ОТРЫВОК СО СТРАНИЦЫ ::
Место, предоставленное нам, русским, на Парижской выставке, было крайне невыгодное, и странное дело, так случается всегда: за границей наши церкви, наши посольства вечно ютятся в самых скверных закоулках... Как-то мы, русские, не умеем ни отстоять наших нравов, ни показать наш вкус... Все это я ставила мужу на вид, но и он страдал тем же недостатком и потому русский отдел на выставке не вышел таким эффектным, как он мог бы быть. Я имела лишь совещательный голос и не была действующим лицом, мой голос часто замирал в общем хоре, кроме того, ближайший помощник мужа, представитель русских финансов в Париже, Рафалович, играл двойственную роль и, будто бы отстаивая русские интересы, в сущности, ничего для них не делал. Однако, несмотря на неудачное место, все же некоторые русские отделы были очень интересны.
Небывалой величины персонал Комиссариата, кроме дела, широко пользовался прелестями Парижа, и даже положительные, серьезные отцы семейства так злоупотребили удовольствиями в столице мира, что в конце концов надорвали свои силы, вернулись в Россию больными, а иные даже поплатились жизнью...
Мне на долю выпала самая неблагодарная роль. Как жена главного комиссара я изображала официальное лицо и должна была бывать на всех приемах, балах, предложенных нам французским правительством и иностранными посольствами, и принимать деятельное участие в ответных приемах. Такое времяпрепровождение шло вразрез с моими вкусами и привычками и очень утомляло меня.

ЗАПИСАННЫЕ ДАННЫЕ ::
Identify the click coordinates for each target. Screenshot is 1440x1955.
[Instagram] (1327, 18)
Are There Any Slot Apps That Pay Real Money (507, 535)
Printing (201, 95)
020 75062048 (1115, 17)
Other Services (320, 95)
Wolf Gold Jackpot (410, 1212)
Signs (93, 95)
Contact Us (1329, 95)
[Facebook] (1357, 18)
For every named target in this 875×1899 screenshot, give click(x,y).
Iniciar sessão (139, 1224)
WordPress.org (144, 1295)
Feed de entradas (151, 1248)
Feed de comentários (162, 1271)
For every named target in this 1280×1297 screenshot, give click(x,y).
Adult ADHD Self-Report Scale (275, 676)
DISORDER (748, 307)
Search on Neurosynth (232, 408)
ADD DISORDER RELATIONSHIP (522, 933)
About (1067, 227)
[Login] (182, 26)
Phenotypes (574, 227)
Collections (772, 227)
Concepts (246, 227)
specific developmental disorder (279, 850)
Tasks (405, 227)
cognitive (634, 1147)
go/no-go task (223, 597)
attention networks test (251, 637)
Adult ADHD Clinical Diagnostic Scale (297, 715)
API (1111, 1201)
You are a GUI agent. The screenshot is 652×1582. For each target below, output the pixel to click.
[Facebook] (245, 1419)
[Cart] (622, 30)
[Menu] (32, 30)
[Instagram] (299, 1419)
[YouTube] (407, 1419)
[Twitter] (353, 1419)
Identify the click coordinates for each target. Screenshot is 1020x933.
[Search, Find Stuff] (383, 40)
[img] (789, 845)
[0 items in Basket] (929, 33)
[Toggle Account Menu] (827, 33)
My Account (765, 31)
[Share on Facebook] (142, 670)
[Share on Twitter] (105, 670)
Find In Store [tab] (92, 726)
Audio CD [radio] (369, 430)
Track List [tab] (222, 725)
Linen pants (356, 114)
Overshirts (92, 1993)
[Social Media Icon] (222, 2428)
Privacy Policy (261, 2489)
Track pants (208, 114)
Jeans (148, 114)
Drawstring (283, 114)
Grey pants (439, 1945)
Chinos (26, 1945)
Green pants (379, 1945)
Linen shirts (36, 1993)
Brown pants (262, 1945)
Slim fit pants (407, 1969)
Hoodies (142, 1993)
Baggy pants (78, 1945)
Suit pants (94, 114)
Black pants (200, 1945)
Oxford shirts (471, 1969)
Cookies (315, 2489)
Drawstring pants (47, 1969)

ЗАДАНИЕ 1 ::
Кто, согласно отрывку, был ближайшим помощником мужа рассказчицы?
ЗАДАНИЕ 2 ::
Какие последствия злоупотребления парижскими удовольствиями для серьезных отцов семейства из персонала Комиссариата называет отрывок? Перечислите все.
Строки к этим заданиям отношения не имеют.

ОТВЕТ 1 ::
Рафалович, представитель русских финансов в Париже.

ОТВЕТ 2 ::
- надорвали свои силы
- вернулись в Россию больными
- иные поплатились жизнью